Our primary education responsibility


Our primary and secondary education is in a downward spiral of unproven educational innovations, leading to a sharply declining command of the Dutch language and arithmetic/mathematics by school children. The fact that the performance of boys, compared to girls, is even poorer should be of additional concern to us as a technical university.

Every child (whether from a disadvantaged or advantaged background; eager to learn or not; theoretical or practical; girl or boy) goes through primary and secondary education in the Netherlands. Although it is claimed that the feminization of primary education has no effect on the school performance of children, I strongly disagree. It seems to me that role models are many times more relevant in both primary and secondary education than at university level.

Every year, more than 5000 students start studying psychology at Dutch universities and more than 2000 choose to do "something with communication". (In my opinion, this is no testimony to the quality of current pre-university education.) Strangely enough, neither executive boards, the young academies, nor the network of women professors are sounding the alarm about the very low proportion of men (<20%) who opt for this type of study. Gender equality is apparently not important if women are heavily overrepresented.

Controlling public perception seems to have become the way to solve problems in education, so that the real problems can be ignored. Our current minister seems to go along with this and wants to ban, for example, certain language such as "higher education". He also believes that it should be possible to obtain a PhD at an HBO or MBO institution. These are typical examples of cosmetic tricks and the lowering of standards, which allow the underlying problem, the quality of our primary and secondary education, to remain unaddressed. Anyone with any common sense knows that the imposition of language is not going to lead to more, and certainly not to better, engineers.

At TU/e, I don't feel the above problem is widely discussed. We mainly signal that bringing in external talent is the most important solution to the declining student intake in science and technology. However, if universities do not contribute significantly to improving our primary and secondary education, even fewer Dutch students will opt for STEM in the future (absence of role models; parents who have studied economics or social sciences; school-leaving level too low, especially compared to other countries). Such a race to the bottom will end at some point.

It is time to make stark choices and embrace a long-term vision of education, one that aims to inspire and, above all, facilitate young people with a talent for technology. For the sake of Dutch society and our prosperity, we simply cannot rely on more communication experts and life-style coaches. Let’s hope that the incoming government will see this and develop a concomitant policy, and that the universities will support it and help to greatly improve our primary and secondary education. Only then would a (probably temporary) large influx of international students be able to count on broad public support.

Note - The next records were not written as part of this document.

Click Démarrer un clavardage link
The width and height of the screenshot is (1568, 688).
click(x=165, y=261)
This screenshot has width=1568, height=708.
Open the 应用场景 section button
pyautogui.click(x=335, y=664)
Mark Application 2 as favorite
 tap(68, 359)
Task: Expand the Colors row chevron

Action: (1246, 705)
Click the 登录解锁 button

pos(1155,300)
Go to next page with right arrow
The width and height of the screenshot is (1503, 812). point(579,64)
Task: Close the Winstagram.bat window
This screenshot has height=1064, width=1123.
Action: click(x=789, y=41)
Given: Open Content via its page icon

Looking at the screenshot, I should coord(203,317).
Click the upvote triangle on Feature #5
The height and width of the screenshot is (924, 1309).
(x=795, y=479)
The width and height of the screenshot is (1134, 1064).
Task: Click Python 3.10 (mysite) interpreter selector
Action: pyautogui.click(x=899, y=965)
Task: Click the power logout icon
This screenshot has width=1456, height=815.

P.S. Below are some concrete proposals for the upcoming coalition agreement (all budget-neutral):

  • Oblige primary schools to dedicate more time to reading and arithmetic (and yes, this will be at the expense of speaking in front of the class, crafts, circle discussions, reflection reports and student tracking systems).
  • Decouple the training of nursery teachers from teacher training for the upper grades.
  • Direct a minimum percentage of primary funding in primary, secondary, MBO and HBO education to classroom teachers.
  • Spend a minimum percentage of primary funding at universities on research and education.
  • Cap certain university courses (for two proposals, see above).
  • Charge no tuition fees for STEM courses (MBO, HBO, WO) and master's of education degrees; these to be fund from higher tuition fees charged for other degree programs.
  •  Get Dennis Wiersma back as Minister of Education; I'd rather have someone who gets angry every now and then in an effort to improve things than the annual ritual of endless discussions about the national shame of the PISA scores.

Luc Brunsveld is a Professor Chemical Biology at TU/e. The views expressed in this column are his own.